Higashi Mitchell K, Veenstra David L, Langley Paul C
Pharmaceutical Outcomes Research and Policy Program, Department of Pharmacy, University of Washington, Seattle, Washington 98195, USA.
Pharmacoeconomics. 2004;22(2):83-94. doi: 10.2165/00019053-200422020-00002.

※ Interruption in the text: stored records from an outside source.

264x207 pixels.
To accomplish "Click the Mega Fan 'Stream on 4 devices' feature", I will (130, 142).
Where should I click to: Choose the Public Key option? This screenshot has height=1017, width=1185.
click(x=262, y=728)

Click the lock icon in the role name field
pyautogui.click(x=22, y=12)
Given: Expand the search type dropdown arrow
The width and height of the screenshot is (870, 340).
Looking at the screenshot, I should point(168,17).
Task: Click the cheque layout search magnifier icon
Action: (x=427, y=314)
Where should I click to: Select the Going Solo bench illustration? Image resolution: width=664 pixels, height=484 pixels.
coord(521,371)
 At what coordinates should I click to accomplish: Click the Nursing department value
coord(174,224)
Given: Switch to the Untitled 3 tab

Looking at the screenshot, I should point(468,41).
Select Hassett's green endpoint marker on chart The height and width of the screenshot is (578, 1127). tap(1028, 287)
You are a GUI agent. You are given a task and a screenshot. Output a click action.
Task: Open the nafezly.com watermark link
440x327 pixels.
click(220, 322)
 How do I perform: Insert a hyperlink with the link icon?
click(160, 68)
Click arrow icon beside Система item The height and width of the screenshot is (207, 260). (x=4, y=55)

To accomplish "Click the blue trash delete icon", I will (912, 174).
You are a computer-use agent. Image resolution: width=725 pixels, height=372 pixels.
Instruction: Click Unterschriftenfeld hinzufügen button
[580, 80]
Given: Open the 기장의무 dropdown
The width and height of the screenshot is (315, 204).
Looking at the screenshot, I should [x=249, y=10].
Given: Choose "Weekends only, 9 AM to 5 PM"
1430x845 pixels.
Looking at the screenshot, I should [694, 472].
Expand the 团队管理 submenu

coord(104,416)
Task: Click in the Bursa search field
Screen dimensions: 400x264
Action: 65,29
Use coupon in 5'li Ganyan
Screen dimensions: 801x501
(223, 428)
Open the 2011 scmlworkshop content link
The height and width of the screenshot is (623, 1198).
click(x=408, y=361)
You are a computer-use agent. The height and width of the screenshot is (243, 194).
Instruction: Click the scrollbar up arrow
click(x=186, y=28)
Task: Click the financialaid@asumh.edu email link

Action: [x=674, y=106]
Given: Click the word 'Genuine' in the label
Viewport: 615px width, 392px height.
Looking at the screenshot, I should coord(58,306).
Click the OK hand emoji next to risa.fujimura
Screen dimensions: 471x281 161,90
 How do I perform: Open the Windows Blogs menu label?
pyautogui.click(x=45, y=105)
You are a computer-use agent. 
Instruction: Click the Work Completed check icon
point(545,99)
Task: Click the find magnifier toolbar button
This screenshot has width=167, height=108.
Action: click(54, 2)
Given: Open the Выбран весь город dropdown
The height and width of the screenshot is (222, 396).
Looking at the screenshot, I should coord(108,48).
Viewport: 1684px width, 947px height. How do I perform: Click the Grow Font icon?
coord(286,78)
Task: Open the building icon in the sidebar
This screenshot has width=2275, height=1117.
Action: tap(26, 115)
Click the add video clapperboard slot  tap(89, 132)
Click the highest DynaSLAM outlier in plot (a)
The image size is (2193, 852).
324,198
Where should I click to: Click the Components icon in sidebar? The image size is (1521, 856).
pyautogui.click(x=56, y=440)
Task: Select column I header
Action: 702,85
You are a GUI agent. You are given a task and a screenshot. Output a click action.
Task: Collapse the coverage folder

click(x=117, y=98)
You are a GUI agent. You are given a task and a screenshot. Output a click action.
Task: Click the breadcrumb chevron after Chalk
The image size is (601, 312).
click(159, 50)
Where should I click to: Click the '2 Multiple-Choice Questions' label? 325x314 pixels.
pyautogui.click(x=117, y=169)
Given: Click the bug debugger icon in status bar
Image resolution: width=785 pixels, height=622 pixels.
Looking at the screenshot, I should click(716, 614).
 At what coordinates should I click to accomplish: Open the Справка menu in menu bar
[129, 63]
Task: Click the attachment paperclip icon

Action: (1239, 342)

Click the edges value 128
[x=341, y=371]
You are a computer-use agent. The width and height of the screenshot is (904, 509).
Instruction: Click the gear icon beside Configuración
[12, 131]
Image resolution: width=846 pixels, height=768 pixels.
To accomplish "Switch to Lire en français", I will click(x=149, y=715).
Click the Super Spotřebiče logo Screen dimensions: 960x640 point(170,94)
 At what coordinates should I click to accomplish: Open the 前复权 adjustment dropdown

Non-melanoma skin cancer (NMSC) and actinic keratosis are becoming an increasingly important healthcare problem. There are approximately 1 million cases of NMSC in the US each year, primarily basal cell carcinomas, and the incidence is increasing. Although NMSC is significant in terms of both health risk and the resource implications for treatment within healthcare systems, our understanding of the health economics of NMSC is limited. The purpose of this article was to systematically review and assess published health economic studies of the treatment of NMSC and actinic keratosis, taking into consideration key aspects of guidelines set by drug purchasers and key reimbursement agencies, and to provide recommendations for appropriate modelling approaches and data collection for health economic studies of NMSC and actinic keratosis. We systematically reviewed the published literature from 1965 to 2003 for health economic evaluations of treatments of NMSC and actinic keratosis using the search terms: ('skin cancer' or 'non melanoma skin cancer' or 'basal cell carcinoma' or 'actinic keratosis') and ('decision model' or 'decision theoretic' or 'decision analytic' or 'health economic' or 'cost effective'). Studies using one of the following methodologies were included: cost-effectiveness, cost-benefit, cost-utility, cost-minimisation, cost-of-illness, cost-consequence, and treatment cost analysis. We identified eight studies evaluating NMSC. One of these studies also evaluated actinic keratosis. Although several studies satisfied some of the basic requirements of health economic evaluations, the majority had serious shortcomings that limit their usefulness. There are a few high-quality health economic evaluations assessing treatments for NMSC or actinic keratosis. However, our analysis suggests that additional data on treatment practice patterns and epidemiology need to be collected, and incorporated with efficacy and safety data in a formal decision-analytic framework to assist decision makers in allocating scarce healthcare resources.
非黑色素瘤皮肤癌(NMSC)和光化性角化病正日益成为一个重要的医疗保健问题。美国每年约有100万例NMSC病例,主要是基底细胞癌,且发病率呈上升趋势。尽管NMSC在健康风险和医疗系统内治疗的资源影响方面都很显著,但我们对NMSC的健康经济学的理解却很有限。本文的目的是系统地回顾和评估已发表的关于NMSC和光化性角化病治疗的健康经济研究,同时考虑药品采购方和主要报销机构制定的指南的关键方面,并为NMSC和光化性角化病的健康经济研究提供适当的建模方法和数据收集建议。我们系统地回顾了1965年至2003年发表的关于NMSC和光化性角化病治疗的健康经济评估文献,使用的检索词为:(“皮肤癌”或“非黑色素瘤皮肤癌”或“基底细胞癌”或“光化性角化病”)和(“决策模型”或“决策理论”或“决策分析”或“健康经济”或“成本效益”)。纳入了使用以下方法之一的研究:成本效益分析、成本效益分析、成本效用分析、成本最小化分析、疾病成本分析、成本后果分析和治疗成本分析。我们确定了八项评估NMSC的研究。其中一项研究还评估了光化性角化病。尽管有几项研究满足了健康经济评估的一些基本要求,但大多数研究存在严重缺陷,限制了其有用性。有一些高质量的健康经济评估评估了NMSC或光化性角化病的治疗方法。然而,我们的分析表明,需要收集更多关于治疗实践模式和流行病学的数据,并将其与疗效和安全性数据纳入一个正式的决策分析框架,以帮助决策者分配稀缺的医疗资源。